There is debate as to the validity of mouse anxiety behavioural experiments. The behavioural experiments discussed in this paper best approximate to generalised anxiety disorder and specific phobias. These tests are imperfect, but there is no ‘gold standard’ anxiety behavioural experiment. Tests similar to the elevated plus maze and open field test have been performed in humans and behaviour within these tests is comparable between mouse and human. However, further work is needed to understand if the neurobiological anxiety mechanisms are comparable between mouse and human in these paradigms (Bach, 2022). One key limitation of mouse behavioural experiments in the context of Rett syndrome mouse models is the motor impairment component of the phenotype. As anxiety behavioural experiments all rely on locomotion, this presents a clear a problem in interpretation. Measures such as ultrasonic vocalisation may be a useful alternative that does not rely on motor function (Mun et al., 2015).

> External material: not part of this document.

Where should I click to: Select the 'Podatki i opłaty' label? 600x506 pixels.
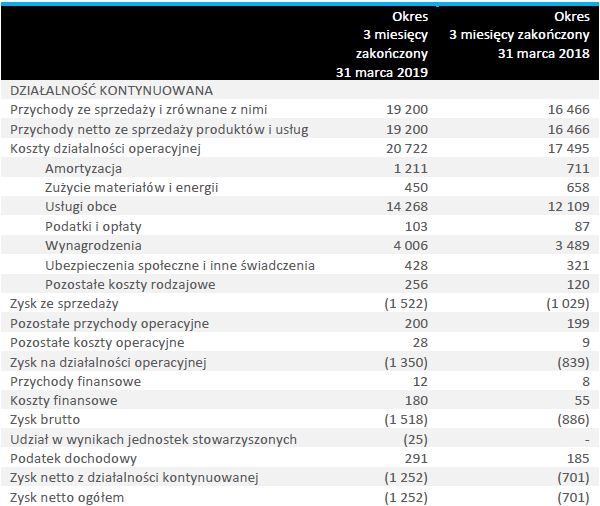click(x=93, y=227)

Although decreased time in the open arm and increased time in the closed arm of the elevated plus maze are typically interpreted as signs of increased anxiety in mice, it has been shown that female Mecp2^tm1.1Bird^ mice avoid the closed arms due to whisker hypersensitivity, rather than true preference for the open arm (Flores Gutiérrez et al., 2020). This potentially affects the interpretation of three of the papers involving female mice (Kondo et al., 2016; Meng et al., 2016; Abellán-Álvaro et al., 2021). It would be important to clarify further whether this response is found across different Mecp2 mutations, mouse genders and with loss of MeCP2 from specific cells/anatomical regions. It also suggests that the open field test and light-dark assay may be preferable tests for quantifying anxiety behaviour in Rett syndrome mouse models, compared to the elevated plus maze or elevated zero maze (Lioy et al., 2011; Ure et al., 2016; Flores Gutiérrez et al., 2020).

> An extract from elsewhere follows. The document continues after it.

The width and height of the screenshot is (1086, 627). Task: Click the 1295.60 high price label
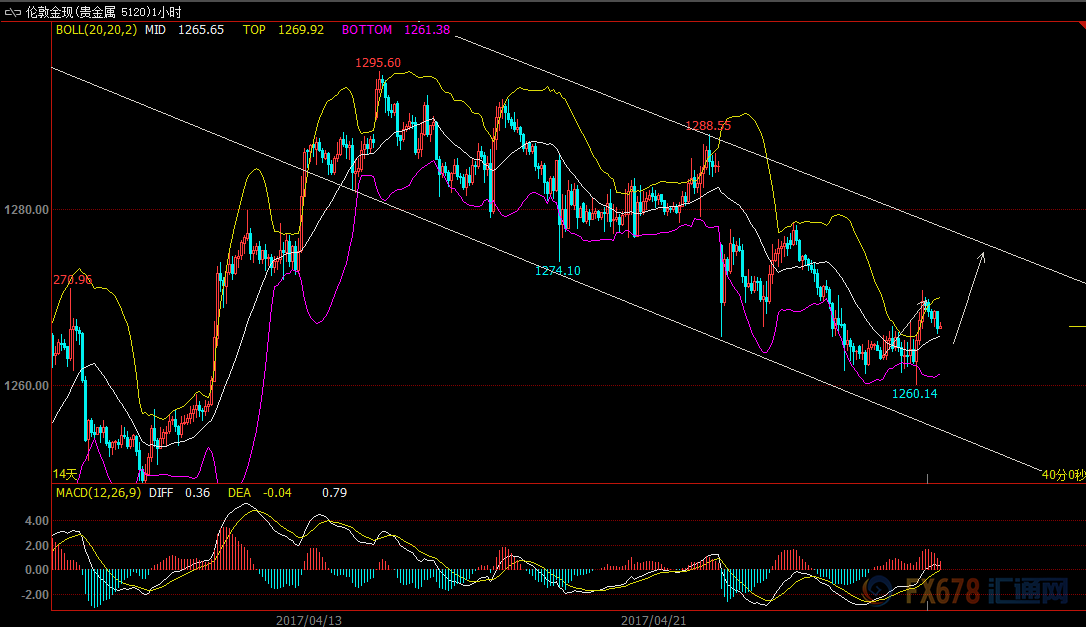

A diverse number of behavioural tests and variety of behavioural measures have been used in the studies within the review. For example, some studies measured latency to enter the open area of the elevated plus maze and others measured the time spent in the open area. This is a further factor that makes comparison between studies difficult. Physiological measures, such as heart rate may be considered as a more objective and translatable measure of anxiety response and it has been shown that physiological changes occur when mice are in the elevated plus maze (Okonogi et al., 2018).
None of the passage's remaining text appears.